Although this was presented as the final book of a trilogy, in fact all three books are stand-alone novels. Each presents the history of a different African country, as science fiction. So one could view them as a triptych, but not really a trilogy.
"Inferno" is based on the history of Uganda, from the time of the first Western explorers, up until the time of Resnick's writing (1993).
Although it is set on the planet of Faligor, which is populated by various tribes of golden-furred aliens, the allegory (which is stated up front) is very clear.
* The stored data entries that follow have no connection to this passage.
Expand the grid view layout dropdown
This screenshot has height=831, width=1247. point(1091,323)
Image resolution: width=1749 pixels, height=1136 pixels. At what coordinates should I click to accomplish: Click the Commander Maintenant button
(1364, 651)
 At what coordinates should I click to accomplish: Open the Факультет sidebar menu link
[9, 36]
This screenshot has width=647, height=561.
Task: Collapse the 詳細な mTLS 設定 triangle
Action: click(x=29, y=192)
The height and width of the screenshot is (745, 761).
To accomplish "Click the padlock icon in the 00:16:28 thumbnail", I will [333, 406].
A few events are simplified and conflated, but the history is Uganda's, and the events presented are what really happened. (yes, I looked up the history of Uganda on the web right after finishing the book!) Even the names of the aliens are faux-African, and at no point to they really act like aliens - they act as the all-too-human figures they were based on acted (which could be viewed as a failing, if you're judging the book as science fiction.)
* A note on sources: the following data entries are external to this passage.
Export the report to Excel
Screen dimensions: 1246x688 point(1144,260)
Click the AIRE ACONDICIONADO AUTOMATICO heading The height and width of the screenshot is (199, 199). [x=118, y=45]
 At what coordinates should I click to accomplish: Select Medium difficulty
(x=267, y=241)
That's the thing, I didn't really feel like it was science fiction, even though it had plenty of aliens, spaceships, laser guns, and etc... The writing was very basic, and throughout most of it, did read like history. The main characters were there to go through the events and comment on them - they didn't really come to life.
So, while I agreed with Resnick's points on the dangers of colonialism, and also feel like I've learned many more details than I did know about the atrocities that happened in Uganda, with the dictator Idi Amin, etc.. - and why they happened - I can't say this was truly a great book.
I did think it was worthwhile to read, however.
Too-clever recasting of recent Ugandan history as a tale of an alien planet and human colonialists.